A Novel Treg Augmenting Therapy for Patients with Alopecia Areata

PI Name: 
Michael D. Rosenblum, MD
Research Grant


This project will examine the function of regulatory T cells (Tregs) in the activation and differentiation of hair follicle stem cells in alopecia areata and determine whether the activity of Tregs can be modulated in alopecia areata using a novel IL-2 molecule.

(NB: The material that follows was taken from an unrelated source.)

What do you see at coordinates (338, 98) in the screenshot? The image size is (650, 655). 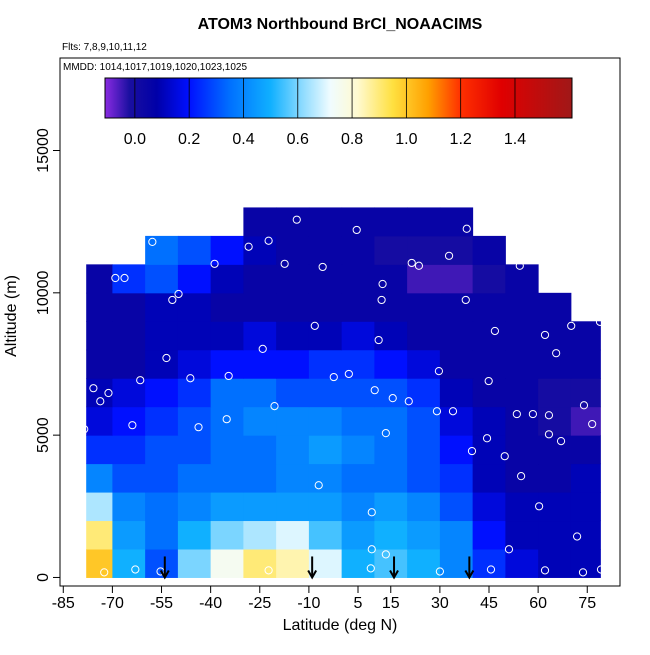 I see `colorbar` at bounding box center [338, 98].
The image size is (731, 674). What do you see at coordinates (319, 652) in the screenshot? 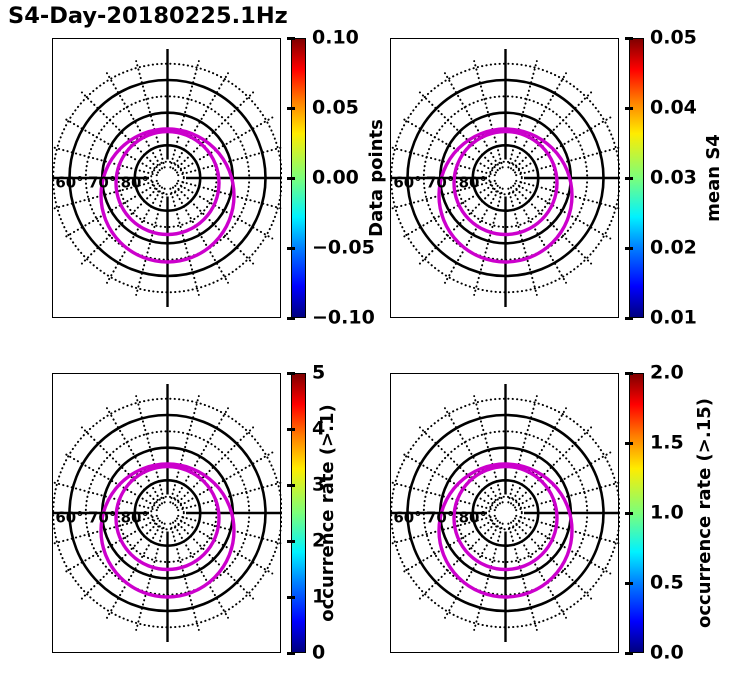
I see `colorbar-tick-label: 0` at bounding box center [319, 652].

Regulatory T cells (Tregs) play a major role in establishing and maintaining immune homeostasis. We have discovered that both murine and human skin contain a unique population of Tregs that preferentially localize to hair follicles (HFs) and that these cells are required for HF regeneration as well as proper HF cycling. In addition, we have found that Tregs mediate these effects by promoting the activation and differentiation of hair follicle stem cells (HFSCs). The underlying theme of this proposal is to provide the cellular and molecular foundation for Treg augmentation therapy to treat patients with alopecia areata (AA). To achieve this goal, we will assess whether augmenting Tregs in mice results in enhanced HFSC function and HF cycling/regeneration. In addition, using cutting-edge CyTOF technology, we will comprehensively quantify the immune cell subsets infiltrating AA skin. In final experiments, we will attempt to augment Tregs in single cell suspensions derived from lesional AA skin and Treg activation quantified relative to other immune cell subsets. Given that AA is defined by both a dysfunction in HF regeneration and a defect in Tregs, our results may have direct implications for patients suffering from this disease.


If successful, this study may help pave the way for future clinical trials testing the safety and efficacy of regulatory T cell (Treg) augmenting therapies in patients with alopecia areata.